GP33A-01
Timing of Solar Nebula Dispersal Constrained by Early Solar System Paleomagnetism

Wednesday, 16 December 2015: 13:40
300 (Moscone South)
Huapei Wang1, Benjamin P Weiss1, Brynna G Downey1, Xue-Ning Bai2, Jun Wang3, Jiajun Wang3, Clement R Suavet1, Roger R Fu1, Eduardo A. Lima1 and Maria E Zucolotto4, (1)Massachusetts Institute of Technology, Department of Earth, Atmospheric, and Planetary Sciences, Cambridge, MA, United States, (2)Harvard-Smithsonian Center for Astrophysics, Cambridge, MA, United States, (3)Brookhaven National Laboratory, Photon Sciences Directorate, Upton, NY, United States, (4)Universidade Federal do Rio de Janeiro, Museu Nacional, Rio de Janeiro, Brazil
Abstract:
The formation of the solar system/extrasolar planets largely takes place in the gas-rich solar nebular/protoplanetary disks. Nebular magnetic fields are thought to play a dominant role in global disk evolution by driving angular momentum transport via the magneto-rotational instability and/or magnetized disk winds, with the magnetically-driven accretion rate proportional to the square of the field strength. Previous paleomagnetic analyses of the Semarkona meteorite found evidence for a ~5-50 µT solar nebular field at ~2-3 My after the formation of calcium-aluminum-rich inclusions (CAIs), which consist of the first solids condensed from the cooling protoplanetary disk.

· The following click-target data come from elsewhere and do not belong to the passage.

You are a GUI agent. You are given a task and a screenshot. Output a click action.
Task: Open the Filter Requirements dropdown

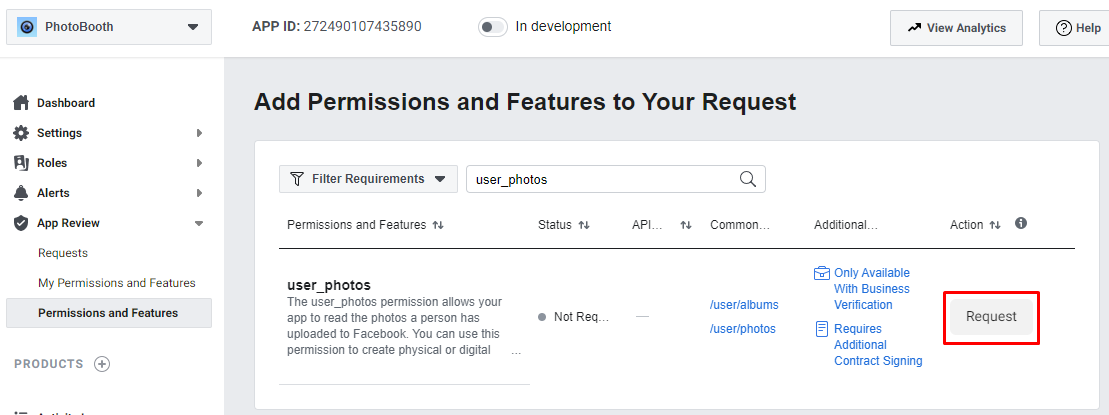[368, 179]
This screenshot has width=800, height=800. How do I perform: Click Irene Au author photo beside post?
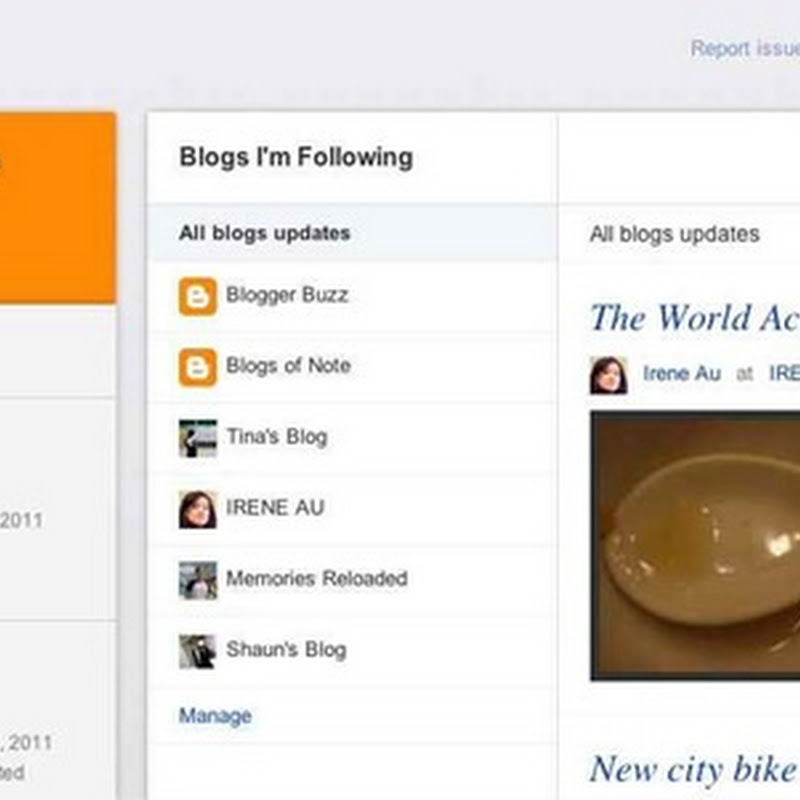(608, 375)
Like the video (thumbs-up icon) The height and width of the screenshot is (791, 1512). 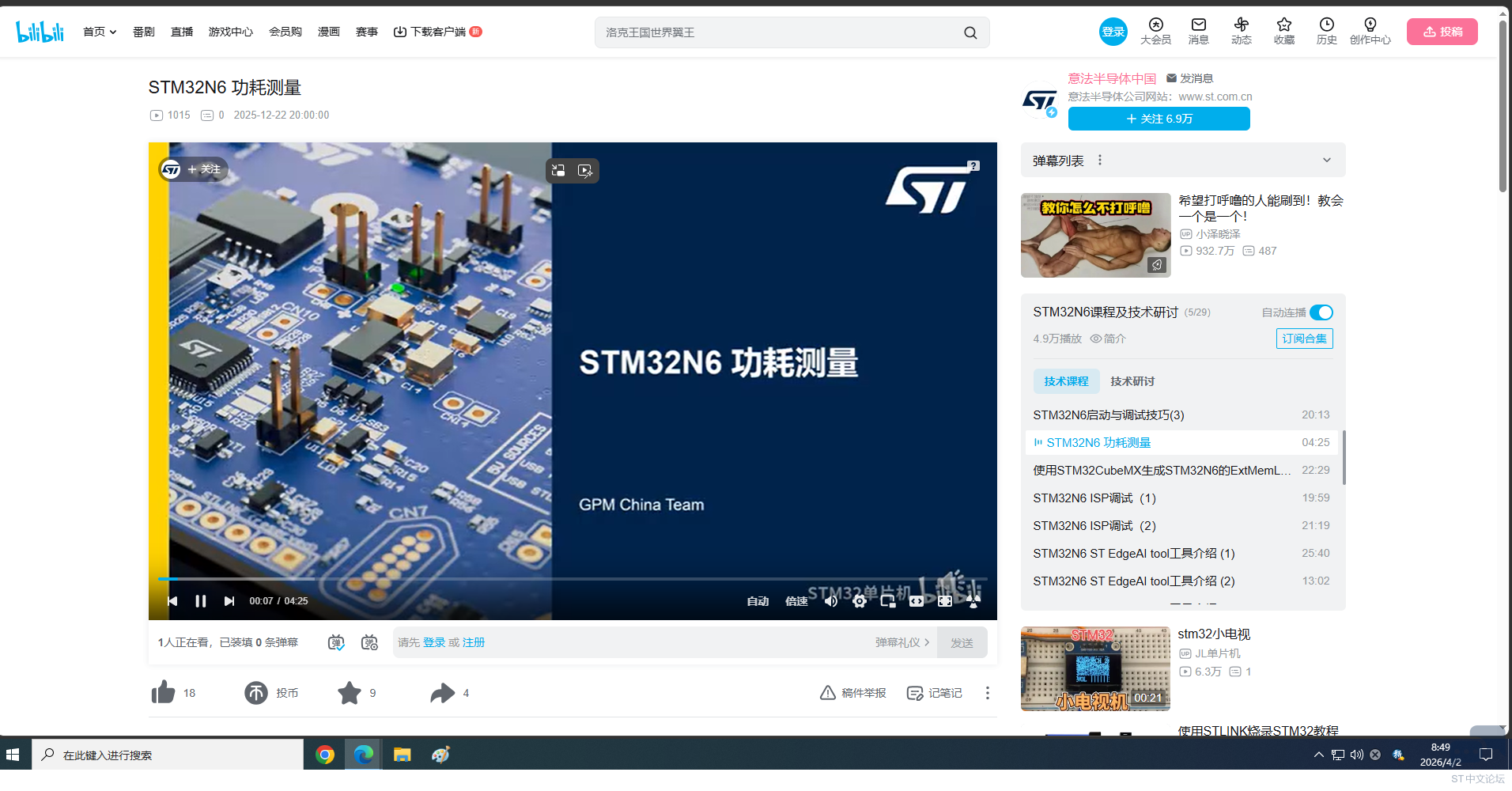[163, 692]

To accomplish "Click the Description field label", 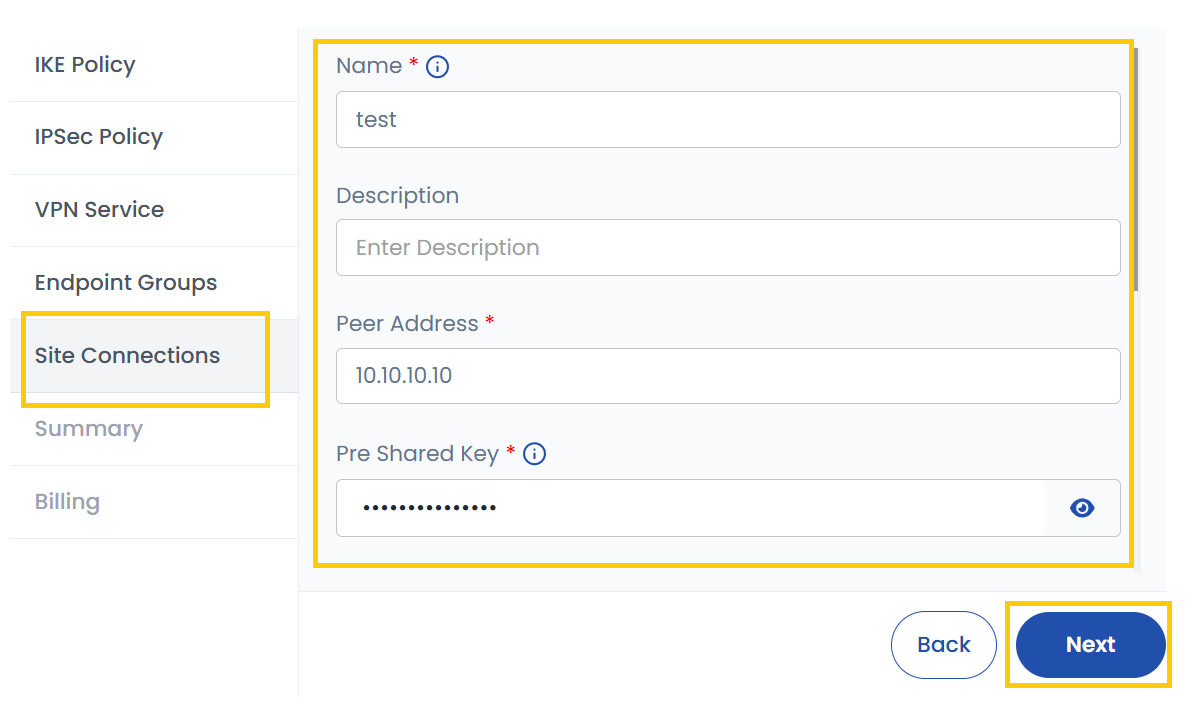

These field strengths are consistent with stellar accretion rates of ~10-8 Msun/yr as typically observed for Sun-like stars. A key remaining question is the time when the nebular magnetic field and solar nebula itself dispersed. To address this, we analyzed the paleomagnetism of angrites, a class of exceptionally well-preserved igneous rocks that should retain magnetic records beginning just ~4 My after CAI formation. Here we present paleomagnetic, rock magnetic, and synchrotron-based transmission X-ray microscopic analyses of the quenched angrites D’Orbigny, Sahara 99555 and Asuka 881371. Our data show that the magnetic field at the angrite parent body region was < ~0.1 µT at ~4 My after CAI formation. This indicates that the nebular magnetic field had rapidly declined by at least a factor of ~50 by that time, such that the magnetically driven solar accretion rate was well below 10-11 Msun/yr. Because a strong nebular magnetic field was likely present throughout most of the gaseous disk lifetime, our results suggest that the solar nebula itself had probably already dispersed by ~4 My after CAI formation. This dispersal time agrees with typical protoplanetary disk lifetimes inferred from infrared excesses for Sun-like protostars. Our results suggest that the formation of the solar system giant planets, as well as the gas phase planetary migration, had largely completed by ~4 My after CAI formation. Furthermore, the formation of chondrules after this period would have not required substantial magnetic fields or nebular gas, thereby favoring planetesimal collision models over nebular shocks and magnetic reconnection.